Friday, July 2, 2010

Exactly what does this mean?

Given that the European Communities Act specifically states that European legislation takes precedence over UK legislation, given that there have been several legal cases (Factortame, Metric Martyrs) in which the judge firmly decided that European legislation takes precedence, given that we have had numerous replies in Parliament about the inevitability of being taken to the ECJ if we do not implement EU legislation it is a little odd to hear Ministers talk blithely about retaining Parliamentary sovereignty. What could they possibly mean?

Lord Stoddart of Swindon (yes, him again) put down a Written Question:
To ask Her Majesty's Government whether they will investigate the balance of powers between the United Kingdom Parliament and the European Parliament following the implementation of the Lisbon treaty.
Lord Howell's reply raised more questions than it answered:
The Government are examining the case for a United Kingdom Sovereignty Bill, to make it clear that ultimate authority remains with the UK Parliament. The common law is clear-the UK Parliament is sovereign. We are examining whether the common law provides sufficient ongoing and unassailable protection for the principle of parliamentary sovereignty.
So what will happen if Parliament refuses to implement certain financial directives that are likely to destroy the City?


  1. "So what will happen if Parliament refuses to implement certain financial directives that are likely to destroy the City? "

    No great problem. Dem Tories will rant and rave about it, hold their referendum and then the EU will just trump it with their precedence rules and the power will move over the Brussells.

    One thing's certain though. Whatever happens we still will not be given the opportunity to vote on membership.

  2. That actually is not the point. If Parliament is still sovereign the question of membership becomes slightly less urgent. So we need to know whether it is sovereign.

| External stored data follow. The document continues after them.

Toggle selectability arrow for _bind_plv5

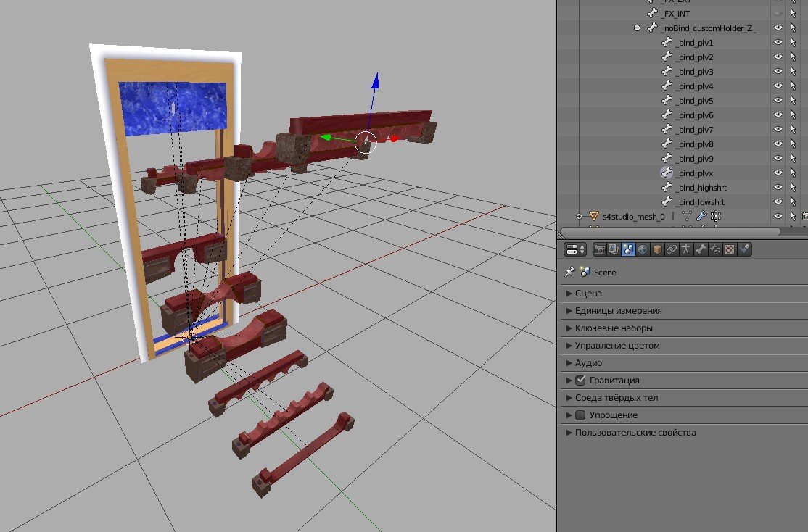pyautogui.click(x=793, y=101)
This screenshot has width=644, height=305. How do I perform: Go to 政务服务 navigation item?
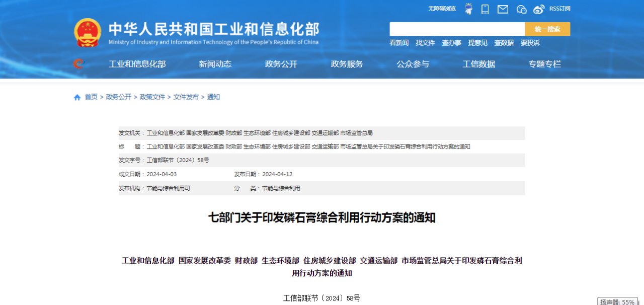[347, 64]
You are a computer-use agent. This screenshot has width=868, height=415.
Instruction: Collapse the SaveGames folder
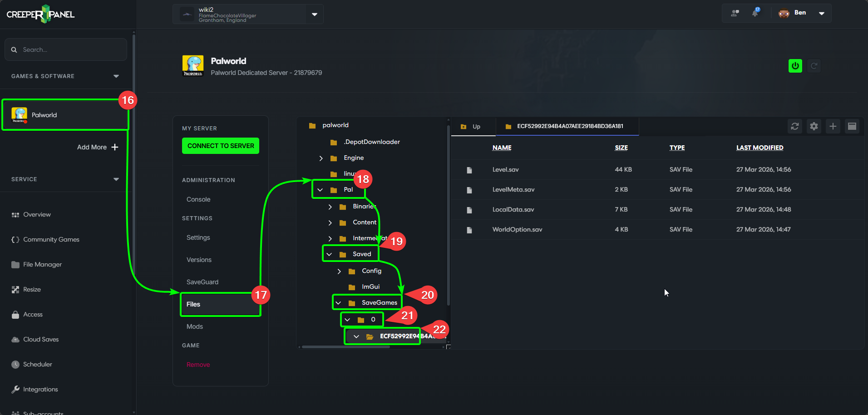pos(338,303)
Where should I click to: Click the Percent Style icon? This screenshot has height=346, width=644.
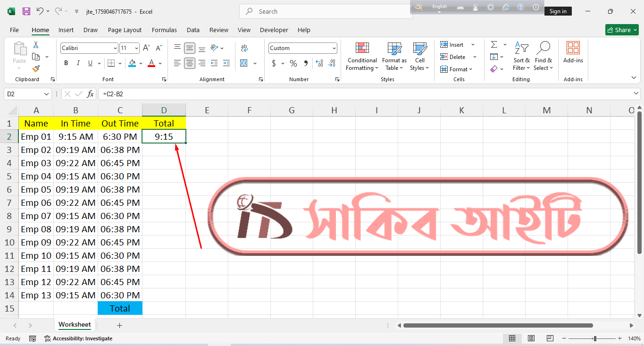pyautogui.click(x=293, y=63)
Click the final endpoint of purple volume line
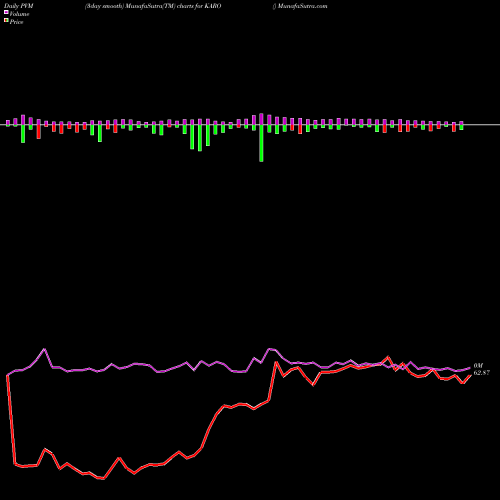Image resolution: width=500 pixels, height=500 pixels. 470,368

  3. Who is to decide whether Parliament is sovereign? The Judges seem to have decided based presumably on the, what was it, "The Single European Act" or somesuch from a few years ago. Parliament appears to have shirked it's resonsibilities on this and pretty much everything else. It has always seemed odd that Judges, sworn to uphold the Queens peace and the Common Law thereby, should just stand up and say that EU Law takes precedence. I ask out of interest and as a regular follower of your very good site as well as the EURef site.

  4. Sorry Helen, I did not take in the opening paragraph, of course the European Communities Act does that. However there is still the problem that Parliament did not do it's job of rpresenting the people. As I read the "Bill of Rights", a Constitutional document, MPs do not have the power to give away our Country and accept foreign control. So I am trying to understand how we can have arrived at this state.

  5. Surely we have arrived at this state because enough of the "establishment" agree with the idea that the UK has no future as an independent state that they have been able to have their way. The law (especially old-fashioned , fuddy-duddy law like the Bill of Rights) has nothing to do with it and has been swept aside where it is inconvenient.

    To sum up: Political Will > Law.

    Of course this is nothing new.

  6. There was a time the Bill of Rights was new though its authors maintained that they were merely enshrining time-honoured ideas. So, once we are out of the EU, there may be an argument for a renewed Bill of Rights. In the meantime, we can test the proposition that Parliament is sovereign by refusing to implement a whole raft of EU legislation that we do not want. The question is, will that happen.